So before we get into the details of probabilistic graphical models, we need

to talk a little bit about what a probability distribution is, just so we

have a shared vocabulary. So, let's start with a very simple

example of a joint distribution. One that is going to be extended in

examples later on in the, in other parts of the course.

and let's start with an example that involves just three random variables.

this is what I call the student example and you have a student who has, who can

be described, in this case, by a variable representing his intelligence.

And that could be high or low. The student is taking a class.

The class might be difficult or not so this random variable, B.
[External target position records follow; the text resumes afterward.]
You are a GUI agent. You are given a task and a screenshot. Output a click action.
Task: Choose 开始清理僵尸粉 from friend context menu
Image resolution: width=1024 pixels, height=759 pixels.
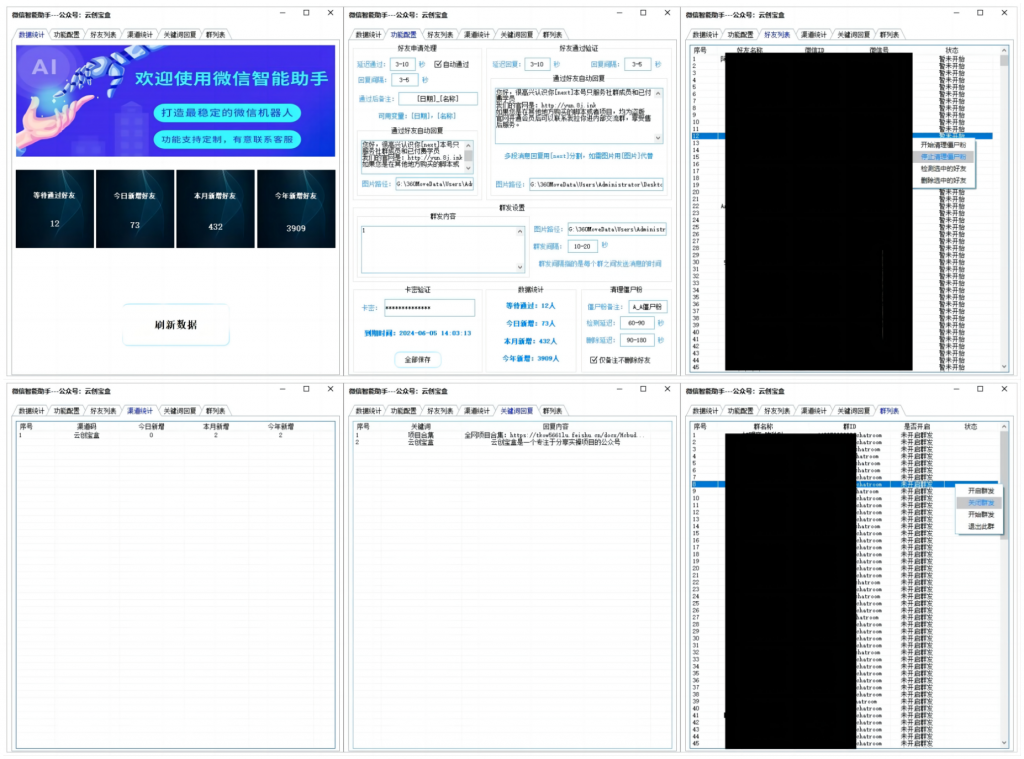[943, 145]
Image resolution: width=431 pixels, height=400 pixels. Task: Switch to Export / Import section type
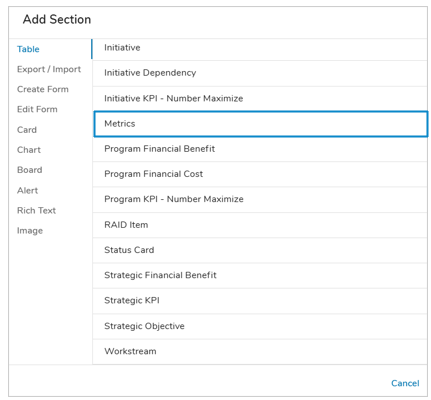point(49,69)
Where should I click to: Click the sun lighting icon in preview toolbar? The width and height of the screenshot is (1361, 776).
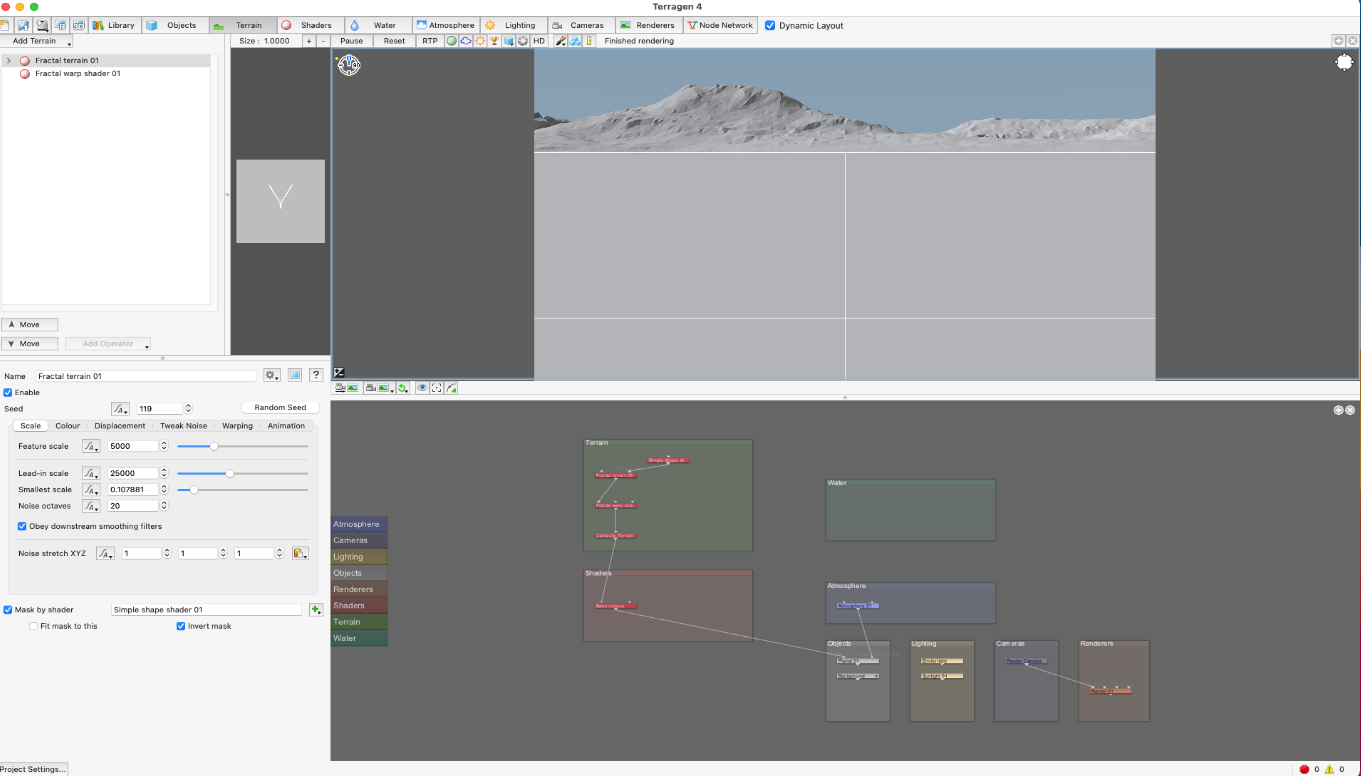[480, 41]
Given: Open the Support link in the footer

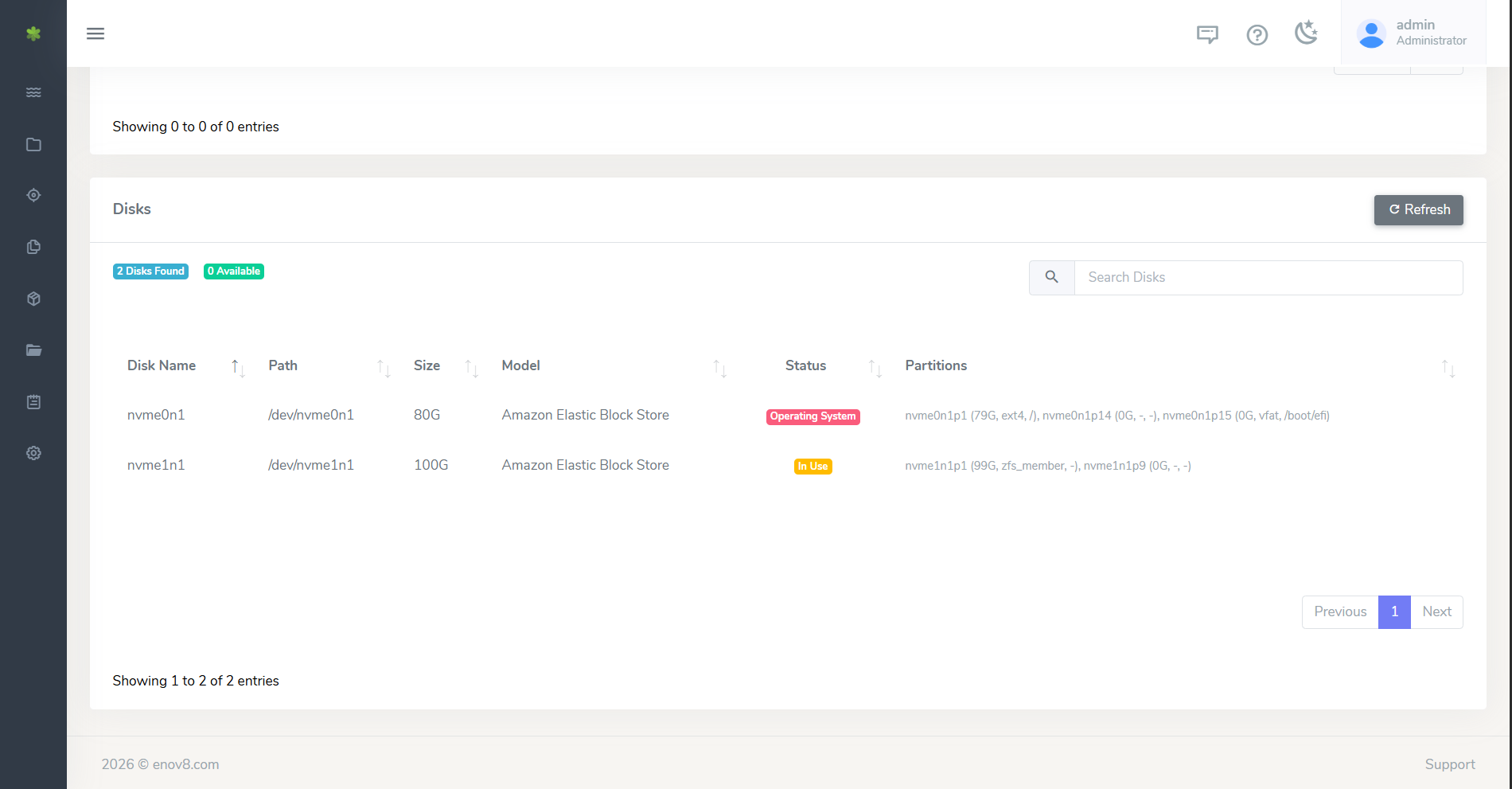Looking at the screenshot, I should tap(1449, 764).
So, the random variable I has two values. Difficulty variable also has two values

and then, there is the grade that the student gets in the course, and that has

three values. In this case, we're going to assume A, B,

and C. Now here's an example, joint distribution

over this over this set of three random variables.

So this is an example of P of I, D, G. It's a joint distribution.

And let's think about how many entries are in such a joint distribution.

Well since we have three variables and we want to, we need to represent the

probability of every combination of values for each of these three variables,

and so we have 2 * 2 * 3 possible combinations.

For a total of twelve possible values that we need to assign a probability to.

So there's twelve total parameters in this probability and I'm going to

introduce a notion of independence parameters which we're going to talk

about later, as well. Independent parameters are parameters

whose value is not completely determined by the value of other parameters.

So in this case, because this thing is a probability distribution, we know that

all of the numbers here on the right have to sum to one.

And therefore if you tell me eleven out of the twelve, I know what the twelfth

is, and so the number of independent parameters is eleven.

And we'll see that, that is a useful notion later on when we start evaluating

the relative expressive power of different probability distributions.

What are things that we can do with probability distributions?

Well, one important thing that we can do is condition the probability distribution

on a particular observation. So, for example assume that we observe

that the student got an A. And so we have now an assignment to the

variable G which is G1. And that immediately eliminates all

possible assignments, but they're not consistent, with my observations.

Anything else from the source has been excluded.